I've been having a LOT of trouble installing a Maxtor 5.1gb EIDE drive
into a system running BSDI 2.1 (I described this in more detail a
few weeks ago).  I partitioned the drive using disksetup, with the
usual small root (a) and swap (b) partitions, with the remaining 'h'
partition using the rest of the drive's sectors.  This 'h' partition is
9772560 512-byte sectors in length.  A "newfs" followed by a mount
works fine, but once the file system starts getting written to, it begins
to develop errors (directories changing to garbage inodes, etc.)
and the system inevitably crashes.

════════

CHALLENGES =
A. Answer these questions using the Maxtor drive passage:
(i) Which operating system is the system running?
(ii) What tool was used to partition the drive?
(iii) How long is the 'h' partition?
B. Supply the next few sentences of the Maxtor drive passage, starting after its final sentence.
The listing after this point has no connection to the Maxtor drive passage.

GIVEN INFORMATION =
════════

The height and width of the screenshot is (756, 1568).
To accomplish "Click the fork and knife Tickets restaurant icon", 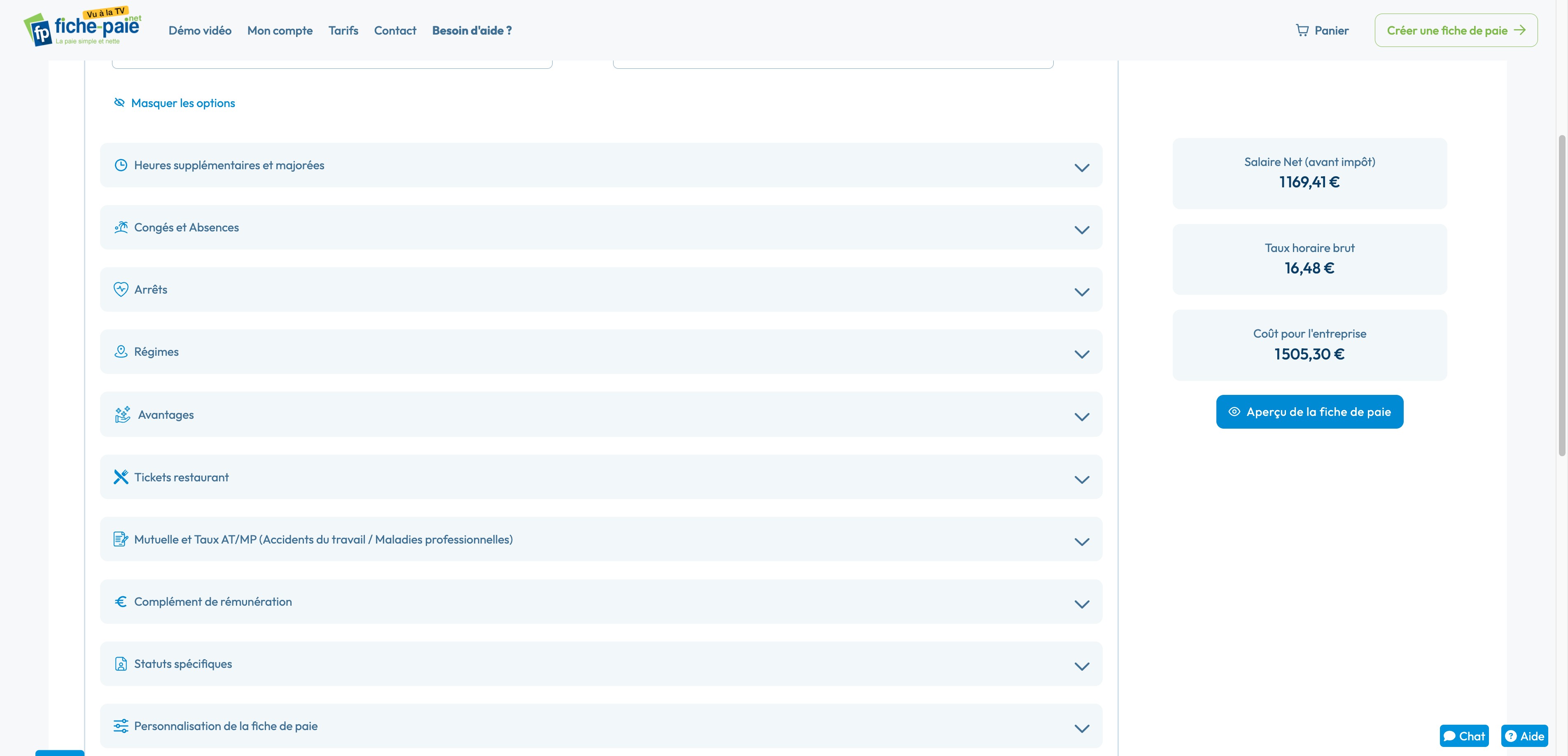I will 121,477.
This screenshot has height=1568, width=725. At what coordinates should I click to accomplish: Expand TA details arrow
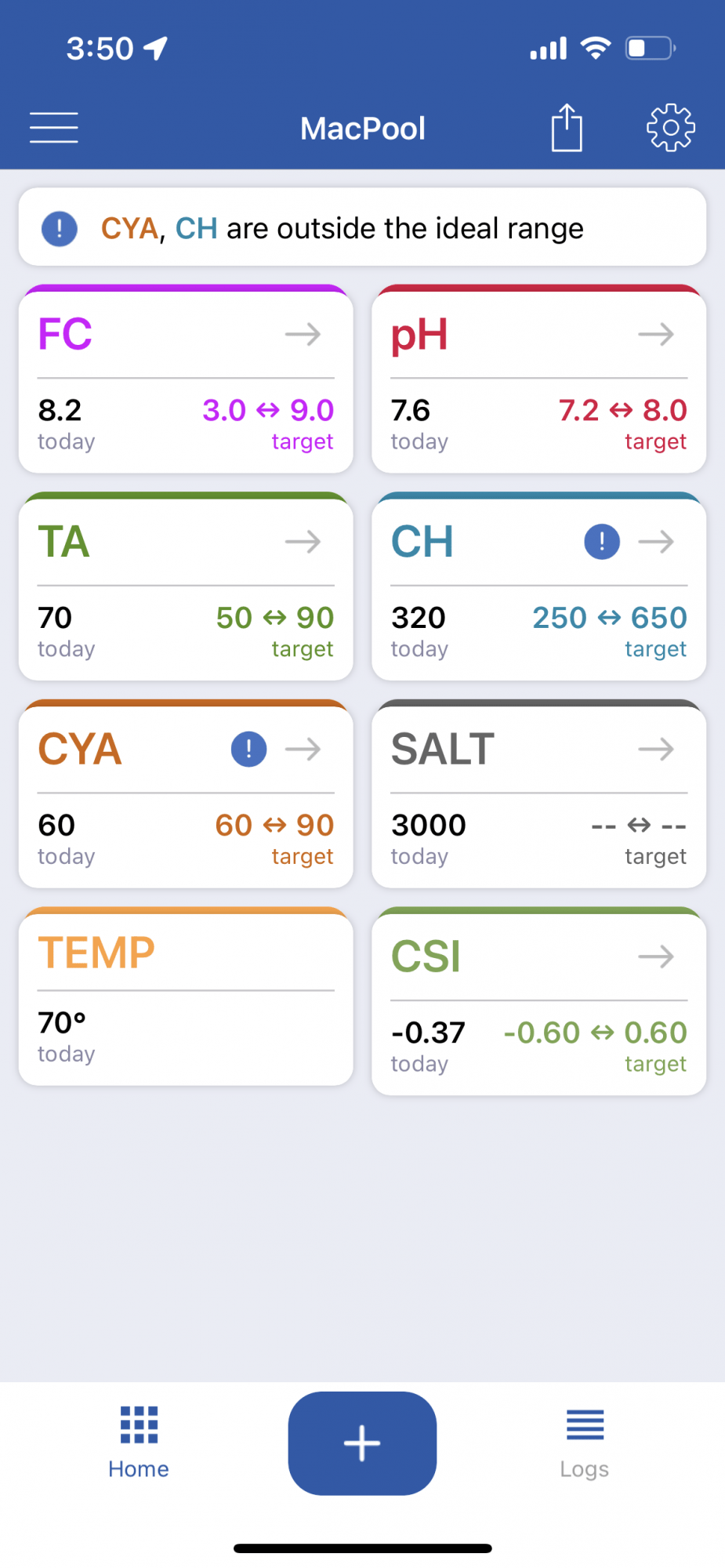coord(303,542)
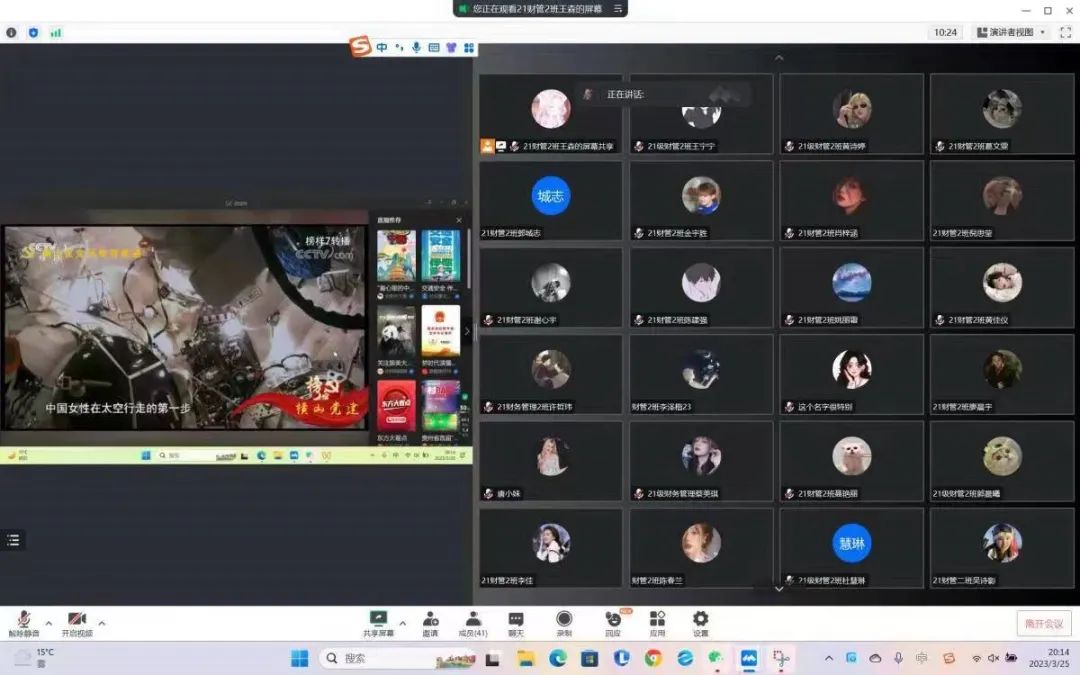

════════

RESULTS =
A.
(i) BSDI 2.1
(ii) disksetup
(iii) 9772560 512-byte sectors

B.
I was a bit worried about the EIDE installation, but double-checked
everything, and it seems OK.  So, I then worried whether I was seeing
4bg wraparound within the filesystem code.  I wrote a user-level test
program which writes over each block in the unmounted 'h' partition
with a array of 64 quad_t integers, with each array element containing
the ordinal sector number of the sector.  So, sector 0 contains an array
of 64 zeroes (each 8 bytes lone), sector 100 ... 64 100's, and so on.  

for each sector b from 0 until the end of the partition (sector 9772560)

	fill a buffer representing the sector with its ordinal position
	in each 8-byte longlong integer (fill in the buffer with 64
	copies of the integer b)

	set the write byte offset into the disk partition to b * 512
	bytes (this is an 8 byte long-long quantity, as supposedly is the
	BSDI internal representation of the write offset)

	write the sector buffer into the partition (using the
	just determined write offset)

endfor

I'm using lseek(fh, b*512, SEEK_SET), and 'b' is of type off_t.
Sizeof(off_t) is 8.  It appears that the lseek works fine (that is,
I'm not accidentally passing a 32-bit long quantity to lseek),
because everything works fine until b reaches 8388608.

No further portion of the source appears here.